Dr. Railly becomes the version of herself that he sees in his dreams and when she does so and when Herrmann’s old score plays a note or two, Cole is invited into the film’s thematic in-crowd, like a mortal entering Olympus. He would weep if he fully understood the truth: that in order to love in this world, he must sever himself from it. He must give up his belief in sky and air in order to have them. He must choose the fantasy over the desert of the real. And because of these obsessions – with beauty, life, laughter, Louis Armstrong, puddles – he loses both. He loses everything real chasing a fantasy played by the same woman. Mercifully, unlike James Stewart’s character (and possibly, like Jesus), he never has to live to discover if it was worth it.
12 Monkeys is not pleasing to the mind or the eye. But when was Gilliam ever in the business of pleasure? Brad Pitt swoons against Willis gloriously manic, playing off-type to the point of madness even for a character supposedly called mad.

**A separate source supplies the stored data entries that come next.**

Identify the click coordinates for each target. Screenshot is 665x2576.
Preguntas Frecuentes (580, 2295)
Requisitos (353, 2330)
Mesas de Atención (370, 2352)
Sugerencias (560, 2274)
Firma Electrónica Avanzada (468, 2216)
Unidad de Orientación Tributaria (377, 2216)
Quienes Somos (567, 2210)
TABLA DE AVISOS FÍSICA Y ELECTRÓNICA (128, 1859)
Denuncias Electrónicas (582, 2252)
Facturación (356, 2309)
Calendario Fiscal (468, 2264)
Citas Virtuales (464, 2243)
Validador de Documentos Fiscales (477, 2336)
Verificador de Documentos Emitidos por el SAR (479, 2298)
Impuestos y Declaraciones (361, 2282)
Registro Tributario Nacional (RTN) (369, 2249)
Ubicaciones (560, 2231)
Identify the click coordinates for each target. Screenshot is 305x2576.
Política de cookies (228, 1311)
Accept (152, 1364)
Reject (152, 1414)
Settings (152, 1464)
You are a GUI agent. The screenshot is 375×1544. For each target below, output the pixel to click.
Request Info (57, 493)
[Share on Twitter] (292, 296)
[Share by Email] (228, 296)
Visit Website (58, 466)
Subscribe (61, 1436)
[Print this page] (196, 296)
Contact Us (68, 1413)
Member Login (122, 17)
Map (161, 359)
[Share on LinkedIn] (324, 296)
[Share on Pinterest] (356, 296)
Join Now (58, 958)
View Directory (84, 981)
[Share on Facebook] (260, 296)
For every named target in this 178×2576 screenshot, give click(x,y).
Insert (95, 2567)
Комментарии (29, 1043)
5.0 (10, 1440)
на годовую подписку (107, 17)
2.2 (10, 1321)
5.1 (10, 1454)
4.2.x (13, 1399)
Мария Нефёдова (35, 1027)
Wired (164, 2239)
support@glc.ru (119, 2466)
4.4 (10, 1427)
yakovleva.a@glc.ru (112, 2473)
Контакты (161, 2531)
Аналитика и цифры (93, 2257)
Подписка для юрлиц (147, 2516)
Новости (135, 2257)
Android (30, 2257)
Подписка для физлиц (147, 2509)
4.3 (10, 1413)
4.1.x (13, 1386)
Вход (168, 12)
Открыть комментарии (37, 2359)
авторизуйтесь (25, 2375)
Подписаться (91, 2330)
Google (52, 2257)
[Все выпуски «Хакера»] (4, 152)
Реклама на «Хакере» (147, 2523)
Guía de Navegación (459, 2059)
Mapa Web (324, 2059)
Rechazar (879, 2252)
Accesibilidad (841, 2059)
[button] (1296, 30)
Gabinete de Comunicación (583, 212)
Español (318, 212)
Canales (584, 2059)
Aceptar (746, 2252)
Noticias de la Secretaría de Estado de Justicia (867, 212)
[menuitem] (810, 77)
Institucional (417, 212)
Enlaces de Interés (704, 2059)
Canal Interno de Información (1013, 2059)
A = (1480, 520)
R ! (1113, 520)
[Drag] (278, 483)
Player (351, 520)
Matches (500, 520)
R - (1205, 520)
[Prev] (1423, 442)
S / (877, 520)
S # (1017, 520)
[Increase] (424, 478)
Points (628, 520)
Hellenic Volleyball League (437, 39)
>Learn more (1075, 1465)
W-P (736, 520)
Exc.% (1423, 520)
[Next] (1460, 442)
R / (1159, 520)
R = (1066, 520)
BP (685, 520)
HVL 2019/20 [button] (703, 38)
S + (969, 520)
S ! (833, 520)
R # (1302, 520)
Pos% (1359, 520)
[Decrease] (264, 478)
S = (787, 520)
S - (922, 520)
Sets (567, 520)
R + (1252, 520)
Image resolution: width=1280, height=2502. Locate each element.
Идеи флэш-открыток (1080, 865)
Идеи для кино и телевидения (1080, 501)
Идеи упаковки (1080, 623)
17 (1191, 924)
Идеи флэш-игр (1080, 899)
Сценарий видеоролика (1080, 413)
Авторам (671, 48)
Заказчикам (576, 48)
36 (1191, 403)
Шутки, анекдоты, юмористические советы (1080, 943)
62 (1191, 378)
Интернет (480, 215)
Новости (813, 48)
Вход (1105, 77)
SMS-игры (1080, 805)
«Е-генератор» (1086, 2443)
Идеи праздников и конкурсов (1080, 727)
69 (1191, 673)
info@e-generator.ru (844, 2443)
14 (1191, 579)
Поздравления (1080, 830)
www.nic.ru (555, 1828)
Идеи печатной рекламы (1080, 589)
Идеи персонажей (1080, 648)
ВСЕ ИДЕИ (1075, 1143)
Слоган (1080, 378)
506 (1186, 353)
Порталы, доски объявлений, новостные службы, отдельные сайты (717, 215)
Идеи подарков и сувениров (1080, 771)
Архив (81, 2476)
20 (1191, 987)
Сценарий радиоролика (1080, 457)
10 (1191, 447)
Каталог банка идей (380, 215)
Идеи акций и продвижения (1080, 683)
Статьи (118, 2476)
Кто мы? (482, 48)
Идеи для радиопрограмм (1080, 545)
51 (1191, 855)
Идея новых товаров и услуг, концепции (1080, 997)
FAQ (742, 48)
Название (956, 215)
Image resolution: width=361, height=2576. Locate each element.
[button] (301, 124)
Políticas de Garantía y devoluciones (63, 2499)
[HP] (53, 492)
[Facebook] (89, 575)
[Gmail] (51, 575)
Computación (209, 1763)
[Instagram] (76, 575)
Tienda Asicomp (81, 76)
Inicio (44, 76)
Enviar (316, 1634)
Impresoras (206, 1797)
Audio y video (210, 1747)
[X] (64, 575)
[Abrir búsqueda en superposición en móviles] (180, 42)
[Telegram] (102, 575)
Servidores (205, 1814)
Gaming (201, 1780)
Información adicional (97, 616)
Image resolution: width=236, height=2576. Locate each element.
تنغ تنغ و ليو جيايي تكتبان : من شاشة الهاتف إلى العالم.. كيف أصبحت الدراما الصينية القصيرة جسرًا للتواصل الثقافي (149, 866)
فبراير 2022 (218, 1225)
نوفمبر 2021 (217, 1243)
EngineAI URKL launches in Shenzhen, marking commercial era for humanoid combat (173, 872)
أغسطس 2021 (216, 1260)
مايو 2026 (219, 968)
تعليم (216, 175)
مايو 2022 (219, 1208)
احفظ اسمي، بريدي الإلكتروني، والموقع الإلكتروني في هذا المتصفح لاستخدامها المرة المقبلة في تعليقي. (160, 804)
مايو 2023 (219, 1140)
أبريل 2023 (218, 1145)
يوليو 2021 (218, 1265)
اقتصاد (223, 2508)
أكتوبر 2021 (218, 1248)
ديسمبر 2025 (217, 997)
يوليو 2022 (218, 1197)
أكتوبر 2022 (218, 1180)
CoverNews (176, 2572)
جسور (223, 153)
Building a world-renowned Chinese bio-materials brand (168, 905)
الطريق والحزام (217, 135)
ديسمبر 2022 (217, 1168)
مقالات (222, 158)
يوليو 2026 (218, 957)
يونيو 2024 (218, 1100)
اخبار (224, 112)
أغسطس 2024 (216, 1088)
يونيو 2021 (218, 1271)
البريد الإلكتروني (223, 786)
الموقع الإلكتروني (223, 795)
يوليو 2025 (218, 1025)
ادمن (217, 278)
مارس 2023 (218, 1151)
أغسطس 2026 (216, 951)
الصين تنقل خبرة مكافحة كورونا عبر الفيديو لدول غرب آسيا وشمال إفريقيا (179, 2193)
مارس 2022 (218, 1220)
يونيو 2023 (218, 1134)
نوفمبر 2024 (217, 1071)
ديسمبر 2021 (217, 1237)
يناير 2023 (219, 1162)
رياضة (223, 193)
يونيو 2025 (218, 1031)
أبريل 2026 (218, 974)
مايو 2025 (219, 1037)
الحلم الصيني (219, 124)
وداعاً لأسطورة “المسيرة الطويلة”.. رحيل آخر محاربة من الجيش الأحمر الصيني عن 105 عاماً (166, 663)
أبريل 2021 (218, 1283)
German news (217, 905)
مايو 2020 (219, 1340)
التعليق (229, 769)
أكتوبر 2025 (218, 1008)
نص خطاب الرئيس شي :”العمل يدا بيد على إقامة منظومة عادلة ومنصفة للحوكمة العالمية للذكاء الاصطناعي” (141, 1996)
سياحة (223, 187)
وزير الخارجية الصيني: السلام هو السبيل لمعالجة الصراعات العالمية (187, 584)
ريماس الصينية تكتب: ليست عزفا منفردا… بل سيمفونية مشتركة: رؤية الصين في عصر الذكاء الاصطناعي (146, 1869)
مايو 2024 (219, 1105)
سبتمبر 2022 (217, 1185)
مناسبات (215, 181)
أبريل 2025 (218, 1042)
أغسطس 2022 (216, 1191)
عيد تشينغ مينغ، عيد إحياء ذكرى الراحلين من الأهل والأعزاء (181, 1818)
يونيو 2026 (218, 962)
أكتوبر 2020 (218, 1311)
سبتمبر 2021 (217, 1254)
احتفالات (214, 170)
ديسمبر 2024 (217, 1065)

Willis himself is used for none of his strong sympathy or sly irreverence, being asked instead to fake an abyssal stare he does not have and a mad person’s laugh that doesn’t compute. But there’s a clever rub to all of that: the future doesn’t use Willis any better than Gilliam does. The abuses align in canon.
This is what I enjoy in 12 Monkeys: the combination of Gilliam’s grunge-whimsy with a cute hostage romance filtered through Christ imagery. (Do I even need to talk about it? The film has plot points that I'm sure you can read about if you like.) It’s not a film that exudes enjoyment as anything but sweat, unless you're one of those people that thinks toil is the basis of all wisdom. I'm saying this is a gloomy ride. 132 minutes is a long time to stop on the street and listen to one of those “End is Nigh” sign guys, even if it can be intermittently funny, sad, and endearing. I think Gilliam has always been that guy, especially in the films where we didn't immediately realize it. 12 Monkeys is rain on your head, steam in a vent pipe, cage lines on your thigh. Like a messy love affair, I love this movie more the longer it's been since I put myself through it.
Image is a screenshot from the film.